Cartesia, a company whose state-space models (SSMs) are transforming the next wave of innovation in generative AI, announced $22 million in new funding led by Index Ventures, bringing the total capital raised to $27 million. Also joining in this round are venture funds like A* Capital, Conviction, General Catalyst, Lightspeed, and SV Angel, along with 90 prominent angel investors, including the founders of Abridge, Airtable, Captions, Cognition, Cohere, Databricks, Datadog, Hugging Face, Hubspot, Infinitus, Llamaindex, Mercury, Mistral, Okta, Perplexity, Pika, Pinterest, Postman, Ramp, RunwayML, Snorkel, Sonos, Together AI, Tripedot Studios, Typeface, Vercel, Weaviate, Weights and Biases, and Zapier.

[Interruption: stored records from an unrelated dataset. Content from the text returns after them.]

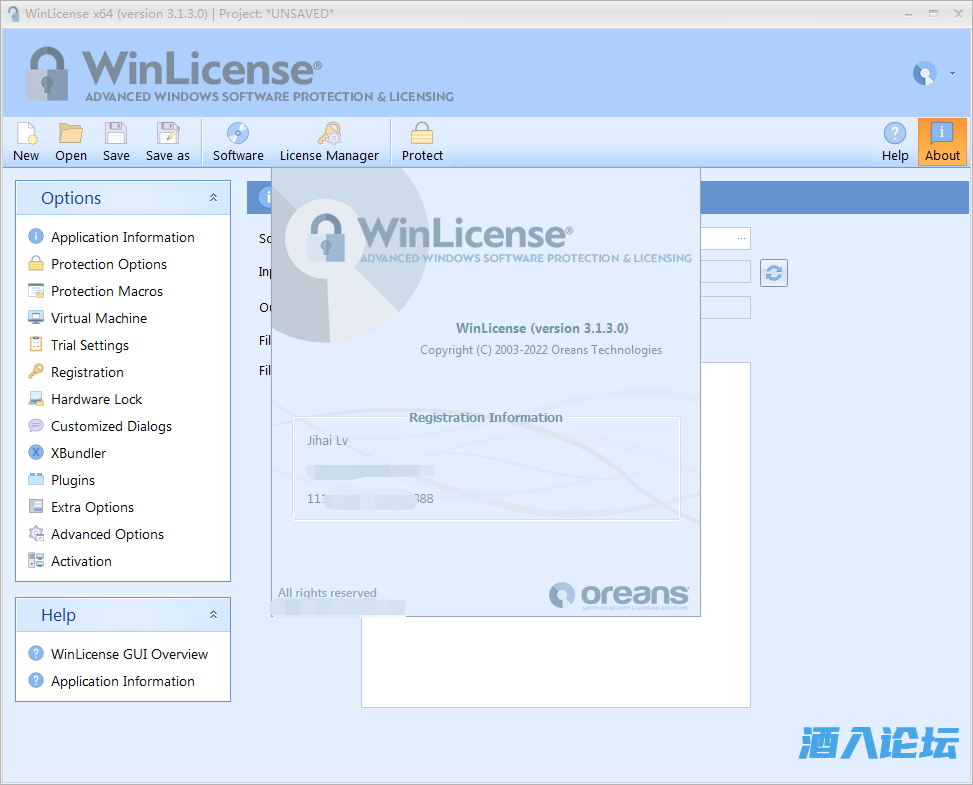The image size is (973, 785).
Task: Click the About toolbar button
Action: (942, 141)
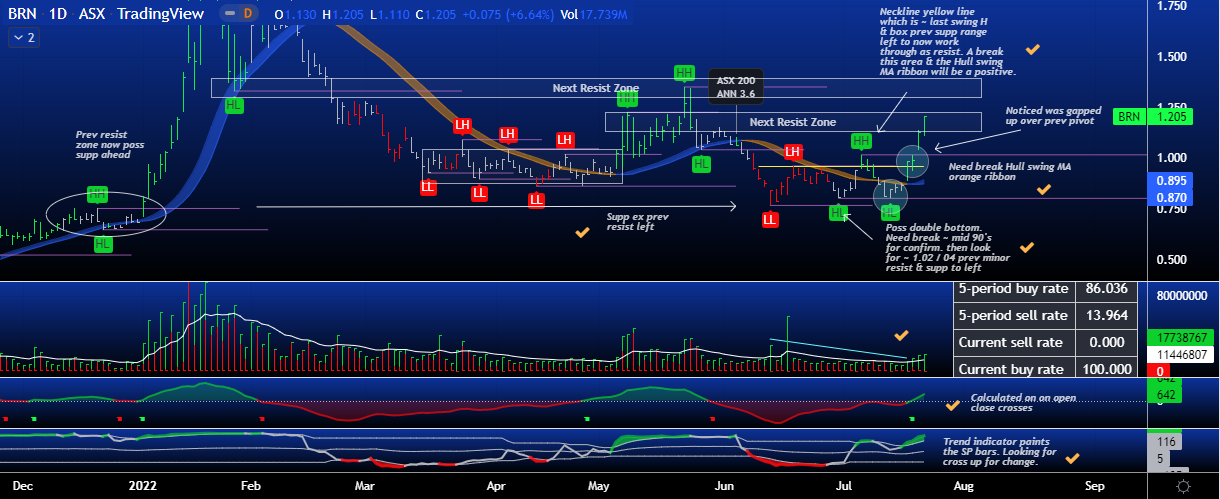This screenshot has height=499, width=1220.
Task: Select checkmark beside Hull swing MA note
Action: click(1043, 189)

The new funding will enable Cartesia to expand and accelerate its mission of building real-time, multimodal intelligence available on any device. Cartesia’s SSM technology allows developers to create highly efficient AI applications for various verticals like customer service, sales & marketing, robotics, healthcare, transportation, education, gaming, defense, security, and more.
Created by Stanford’s PhD AI lab researchers, Cartesia’s SSM architecture offers clear advantages over transformers as they scale linearly with sequence length and enable cheap, high-throughput inference. Even though transformers have advanced AI and support many applications today, these models are limited as they scale quadratically in context length, leading to slower inference. In comparison, Cartesia’s models are highly efficient, with better long-term memory, lower latency, and the ability to run locally on any device.

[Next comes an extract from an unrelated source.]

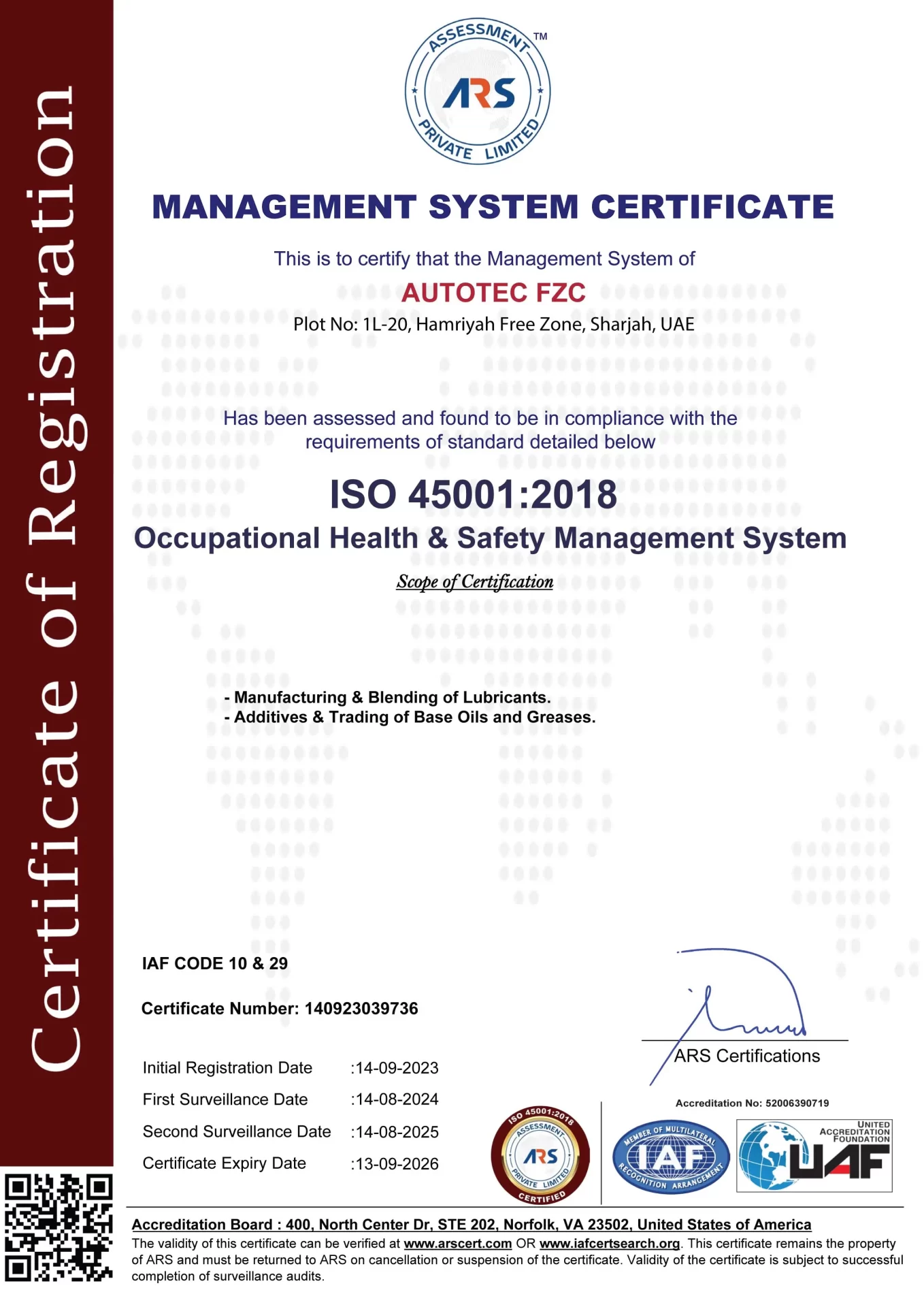Open the www.arscert.com link
This screenshot has height=1307, width=924.
coord(457,1244)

While transformers attend to every past token, SSMs update the model’s state and discard previous tokens as they stream in, making them the ideal architecture for real-time inference. The widely cited Mamba architecture from Cartesia’s founding team demonstrates that SSMs can already match transformer performance with fewer resources, making them a more efficient and cost-effective alternative for developers building real-time AI applications.
Earlier this year, Cartesia released Sonic, their low-latency voice model that generates expressive, lifelike speech, showcasing the power of their SSM architecture for real-time AI use cases. Besides being the fastest text-to-speech model with less than 90 ms latency to first audio, Sonic outperforms the best existing models on the market on voice quality, stability, and accuracy when compared head-to-head in blind human preference tests by third-party evaluation like Labelbox.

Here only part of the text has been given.